Babel, or the Necessity of Violence: an Arcane History of the Oxford Translators' Revolution by R.F. Kuang
My rating: 4 of 5 stars
R.F. Kuang's long awaited entry in the dark academia genre turned a lot of heads for months, even years, before its publication - and already the phenomenon is looking to repeat itself in her next novel Yellowface, her most realistic book yet but also very incisive in its social commentary from all the buzz I'm seeing about it already. Kuang is no stranger to harsh critiques of Western society and history, and this book, in which she shifts away from the largely allegorical parallels of the Poppy War trilogy and towards the real history of English imperialism (and yet still with some magical allegories to underline her thesis, as it were), is no exception.

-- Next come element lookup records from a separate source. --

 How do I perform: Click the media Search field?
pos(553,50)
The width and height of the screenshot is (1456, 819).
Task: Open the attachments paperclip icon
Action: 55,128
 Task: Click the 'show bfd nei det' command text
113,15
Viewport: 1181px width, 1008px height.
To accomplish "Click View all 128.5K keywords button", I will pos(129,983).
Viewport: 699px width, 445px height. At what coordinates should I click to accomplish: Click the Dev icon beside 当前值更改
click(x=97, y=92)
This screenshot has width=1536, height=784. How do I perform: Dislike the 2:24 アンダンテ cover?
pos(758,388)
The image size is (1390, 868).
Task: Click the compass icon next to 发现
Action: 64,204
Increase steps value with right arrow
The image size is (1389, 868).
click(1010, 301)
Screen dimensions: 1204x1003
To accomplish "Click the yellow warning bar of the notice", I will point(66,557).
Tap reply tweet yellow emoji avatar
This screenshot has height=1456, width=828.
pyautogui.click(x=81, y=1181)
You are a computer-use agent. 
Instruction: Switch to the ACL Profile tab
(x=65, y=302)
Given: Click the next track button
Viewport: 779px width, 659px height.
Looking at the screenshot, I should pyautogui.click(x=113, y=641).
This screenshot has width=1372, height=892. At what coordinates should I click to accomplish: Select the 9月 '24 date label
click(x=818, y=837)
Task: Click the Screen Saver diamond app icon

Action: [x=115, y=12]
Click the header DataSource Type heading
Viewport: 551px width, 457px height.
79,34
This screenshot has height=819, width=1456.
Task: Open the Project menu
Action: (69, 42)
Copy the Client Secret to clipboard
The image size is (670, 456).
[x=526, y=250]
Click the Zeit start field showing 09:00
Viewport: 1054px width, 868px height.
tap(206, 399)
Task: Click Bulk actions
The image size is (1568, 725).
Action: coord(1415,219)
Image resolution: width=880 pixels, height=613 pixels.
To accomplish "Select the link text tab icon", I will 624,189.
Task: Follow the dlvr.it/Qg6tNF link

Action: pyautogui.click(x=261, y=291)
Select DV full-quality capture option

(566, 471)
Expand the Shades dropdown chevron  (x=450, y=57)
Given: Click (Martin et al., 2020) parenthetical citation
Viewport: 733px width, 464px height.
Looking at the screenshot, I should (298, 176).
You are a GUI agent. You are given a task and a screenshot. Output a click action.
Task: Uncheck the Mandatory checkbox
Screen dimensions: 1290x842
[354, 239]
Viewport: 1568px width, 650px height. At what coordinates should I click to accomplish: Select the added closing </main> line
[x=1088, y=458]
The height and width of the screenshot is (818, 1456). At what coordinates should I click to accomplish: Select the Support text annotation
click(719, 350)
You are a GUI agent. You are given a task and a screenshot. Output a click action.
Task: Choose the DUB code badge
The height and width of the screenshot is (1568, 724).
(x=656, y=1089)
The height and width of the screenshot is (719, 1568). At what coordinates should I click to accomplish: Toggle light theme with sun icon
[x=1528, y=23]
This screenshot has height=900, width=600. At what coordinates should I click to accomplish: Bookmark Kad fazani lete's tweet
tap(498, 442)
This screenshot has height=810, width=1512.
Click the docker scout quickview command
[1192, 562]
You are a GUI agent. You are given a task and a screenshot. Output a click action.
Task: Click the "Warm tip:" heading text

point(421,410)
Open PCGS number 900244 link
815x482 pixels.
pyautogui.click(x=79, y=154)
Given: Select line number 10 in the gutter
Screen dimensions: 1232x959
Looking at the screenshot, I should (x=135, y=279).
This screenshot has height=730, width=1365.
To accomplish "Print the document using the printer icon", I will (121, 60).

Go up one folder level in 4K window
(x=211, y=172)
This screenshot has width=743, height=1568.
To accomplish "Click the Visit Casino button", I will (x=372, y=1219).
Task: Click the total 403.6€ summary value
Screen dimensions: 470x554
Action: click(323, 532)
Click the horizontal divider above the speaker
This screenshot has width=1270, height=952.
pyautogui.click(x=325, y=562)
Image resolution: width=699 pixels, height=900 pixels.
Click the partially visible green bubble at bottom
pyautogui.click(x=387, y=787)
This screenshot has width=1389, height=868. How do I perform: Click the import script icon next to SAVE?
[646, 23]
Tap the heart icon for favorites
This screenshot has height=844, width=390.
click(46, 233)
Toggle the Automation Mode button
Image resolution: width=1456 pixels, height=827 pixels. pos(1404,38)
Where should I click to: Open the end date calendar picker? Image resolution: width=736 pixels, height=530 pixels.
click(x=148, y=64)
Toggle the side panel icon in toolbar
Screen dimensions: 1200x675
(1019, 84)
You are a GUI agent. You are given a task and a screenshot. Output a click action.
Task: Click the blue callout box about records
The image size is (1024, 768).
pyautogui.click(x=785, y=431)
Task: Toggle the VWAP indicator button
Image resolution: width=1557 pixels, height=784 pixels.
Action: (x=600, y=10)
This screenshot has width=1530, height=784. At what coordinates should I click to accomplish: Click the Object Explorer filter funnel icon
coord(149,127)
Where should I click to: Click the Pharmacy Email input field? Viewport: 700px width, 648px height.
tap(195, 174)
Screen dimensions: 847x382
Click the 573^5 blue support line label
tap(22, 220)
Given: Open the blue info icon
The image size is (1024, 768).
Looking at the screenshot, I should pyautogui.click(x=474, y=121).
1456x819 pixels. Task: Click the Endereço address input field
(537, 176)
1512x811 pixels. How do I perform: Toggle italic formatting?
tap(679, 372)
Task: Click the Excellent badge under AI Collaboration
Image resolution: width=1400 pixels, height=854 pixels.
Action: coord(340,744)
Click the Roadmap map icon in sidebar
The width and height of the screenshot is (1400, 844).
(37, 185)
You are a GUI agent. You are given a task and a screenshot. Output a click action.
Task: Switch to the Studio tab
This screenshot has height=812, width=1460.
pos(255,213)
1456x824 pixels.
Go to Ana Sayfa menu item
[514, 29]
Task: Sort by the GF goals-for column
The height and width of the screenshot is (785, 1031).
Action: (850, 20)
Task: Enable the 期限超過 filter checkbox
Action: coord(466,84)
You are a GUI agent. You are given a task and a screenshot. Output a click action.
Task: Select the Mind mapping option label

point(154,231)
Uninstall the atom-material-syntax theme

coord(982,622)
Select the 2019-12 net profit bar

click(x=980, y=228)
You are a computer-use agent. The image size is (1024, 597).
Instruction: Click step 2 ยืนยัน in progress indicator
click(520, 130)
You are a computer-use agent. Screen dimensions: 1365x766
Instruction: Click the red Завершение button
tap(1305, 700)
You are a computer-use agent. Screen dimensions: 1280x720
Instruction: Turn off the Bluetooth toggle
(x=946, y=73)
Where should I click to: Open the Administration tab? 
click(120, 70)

Kuang devotes hundreds of pages to the density of university learning and the subject of language, and the rapacious true purpose of the Babel Institute at Oxford, and the danger inherent in joining a revolutionary group that's been spending years and years planting the seeds for their eventual attack against a system that covers so many continents. And not unlike Kuang's previous novel The Burning God, this book builds up slowly to an ending that absolutely lays waste to everything and everyone in its path. And while there's easy room to assume that there could still be more stories to follow The Burning God, Babel has pretty clearly ended, though its presence in my mind will linger for quite a long time.